Est-il légitime, justement, de différencier « racisme » et « islamophobie » ? Le débat est certes complexe, raison pour laquelle Dewinter s’infiltre dans les ambiguïtés qu’il charrie avec intelligence. Le MRAX et KIF KIF répondent en distinguant deux éléments : la critique légitime d’une religion en tant que telle d’une part, et l’exploitation des peurs des individus au détriment des pratiquants de cette religion d’autre part.
En effet, nul ne peut contester, aujourd’hui, le droit de critiquer une religion, en ce compris le « droit de blasphèmer » : dans une société démocratique, il est permis de critiquer une religion, dans tous ses aspects. Soutenir ou défendre le contraire constituerait une grave entorse à la liberté de pensée, de conscience et de religion. L’Islam n’échappe pas à la règle. Il n’y a aucune raison pour que cette religion ne puisse être critiquée dans ses aspects négatifs, comme toute autre conviction religieuse ou philosophique d’ailleurs.
En revanche, se servir d’une religion comme média pour atteindre un groupe de population déterminé à des fins haineuses ou discriminatoires est illégitime et même condamnable. C’est cela, l’islamophobie en réalité : utiliser les préjugés ou la peur, représentés par l’altérité d’une religion, l’Islam, pour attiser la haine, susciter le rejet ou stimuler des réflexes ou pratiques discriminatoires contre les citoyens musulmans. La comparaison permet véritablement d’en prendre la mesure : en effet, d’aucuns, même pas les « ultra laïques », ne se sont jamais qualifiés de « christianophobes », et pour cause, puisqu’ils ont toujours eu pour souci de critiquer la religion chrétienne seulement, et non de discriminer les citoyens chrétiens.

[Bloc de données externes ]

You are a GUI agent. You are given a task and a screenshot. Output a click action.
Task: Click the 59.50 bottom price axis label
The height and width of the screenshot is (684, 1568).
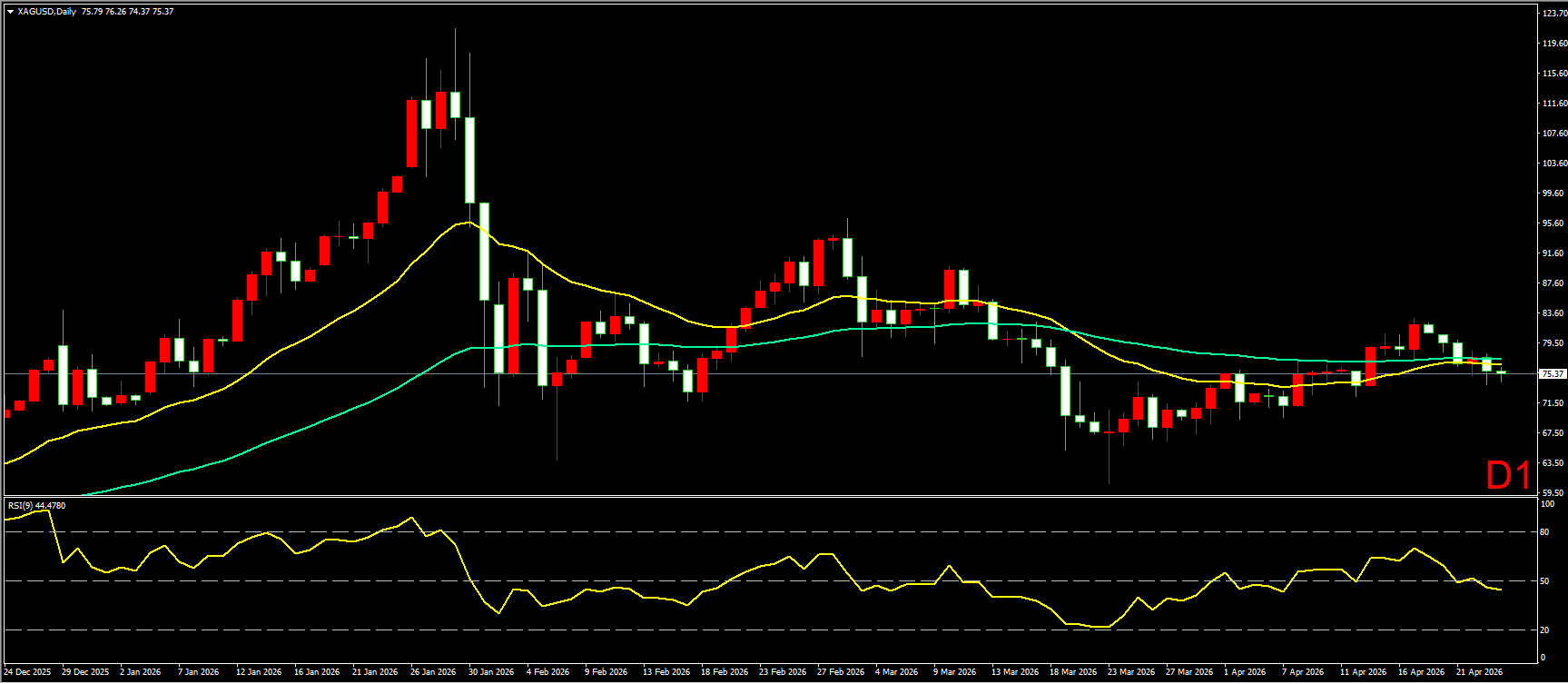1553,492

L’opinion publique ne doit donc pas être dupe : l’islamophobie, telle que la prêche et la pratique Filip Dewinter, constitue bel et bien une forme de racisme et d’incitation à la haine raciste. D’ailleurs, même si l’interview ne vise qu’une religion et pas une communauté, il est cependant clair que, dans les faits, la communauté musulmane en Europe et plus précisément en Belgique a, dans son ensemble, une origine étrangère (essentiellement marocaine, mais également turque, pakistanaise, albanaise, etc.), de telle sorte que, sous prétexte de phobie contre une religion déterminée, les populations avec des origines ethniques ou nationales étrangères sont également visées, au travers de leur religion islamique.